DMEF-Net: Lightweight Infrared Dim Small Target Detection Network for Limited Samples
Tianlei Ma, Zhen Yang, Yifan Song, Jing Liang, Heshan Wang
Abstract
Intractable sparse feature extraction, over-weight model size, and limited training samples are currently bewildering in infrared dim small target detection, which are not adequately addressed by current state-of-the-art (SOTA) methods. Here, to synchronously address these issues, a dense multi-level feature extraction and fusion network (DMEF-net) is designed, mainly consisting of two modules: target context and Gaussian saliency feature extraction module (TCGS) and multi-level dense feature fusion structure (MLDF).
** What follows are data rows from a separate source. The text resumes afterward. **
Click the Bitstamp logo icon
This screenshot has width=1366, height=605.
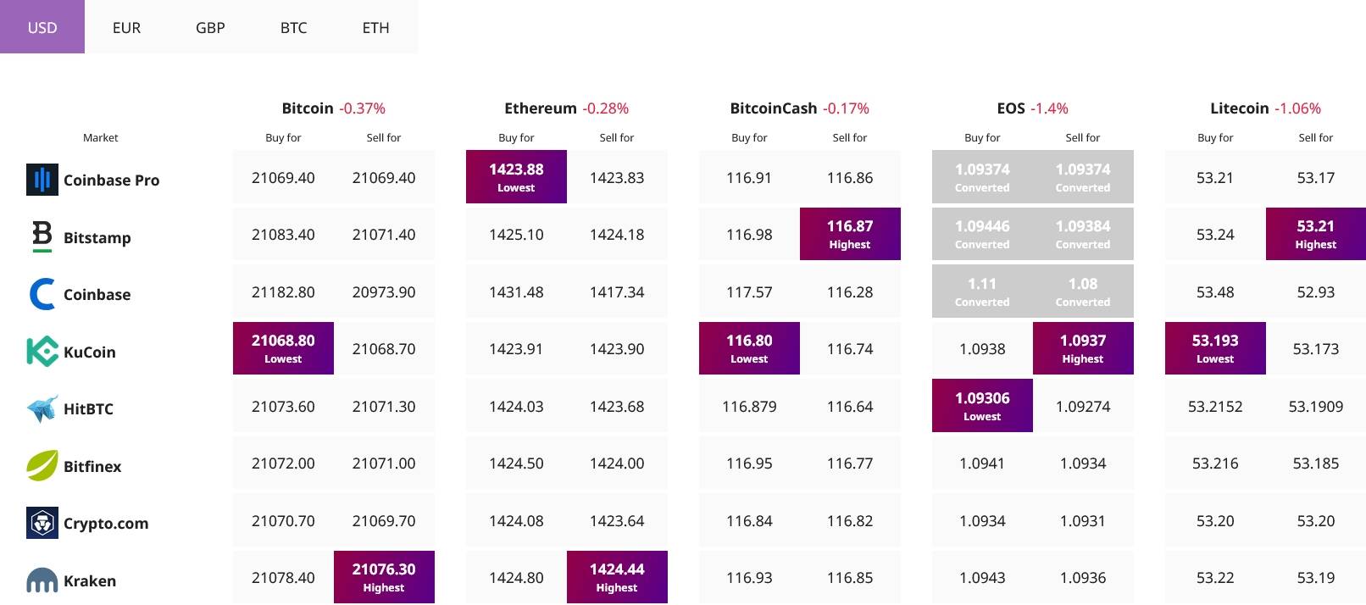click(x=42, y=236)
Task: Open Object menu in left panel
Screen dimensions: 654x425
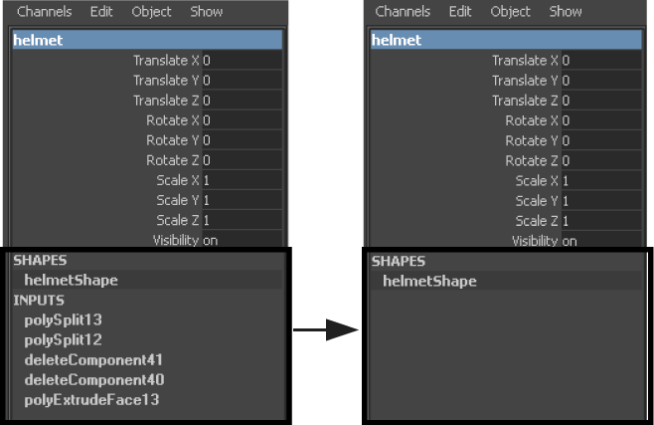Action: 151,12
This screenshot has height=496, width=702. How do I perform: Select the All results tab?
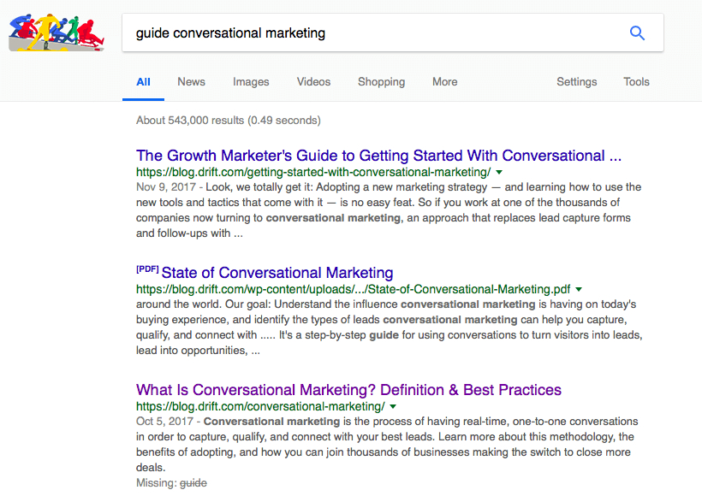coord(143,81)
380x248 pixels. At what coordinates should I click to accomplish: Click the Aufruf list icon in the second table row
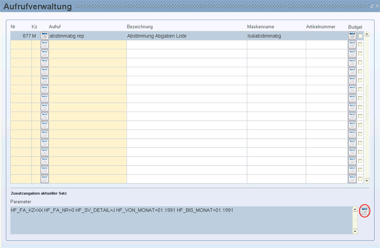tap(44, 45)
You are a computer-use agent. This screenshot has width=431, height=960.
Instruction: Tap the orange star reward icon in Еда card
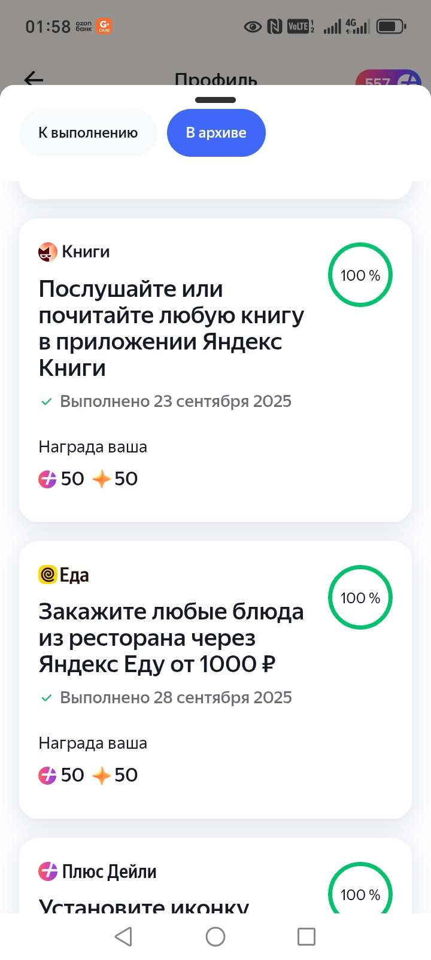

Inspired by the physical thermal diffusion model and the human visual mechanism for small-scale targets, Gaussian salience features and local context features are introduced into the target feature expression through the designed TCGS module to solve the sparse feature extraction problem. Then, to solve the over-weight model size problem, a novel MLDF module is designed to incorporate the feature reuse mechanism into our model, thereby significantly reducing the number of trainable parameters. Finally, in the training procedure, an efficient saliency labeling strategy is proposed to jointly supervise the model training in both Euclidean and Gaussian spaces, ultimately enhancing the model’s ability to explore the target features and alleviate performance deterioration when the training samples are limited. Extensive experiments on several large-scale open datasets, including TDSATUA and MTDUCB, prove that the proposed DMEF-net outperforms other SOTA methods by 8% in accuracy and has 4800% less model size.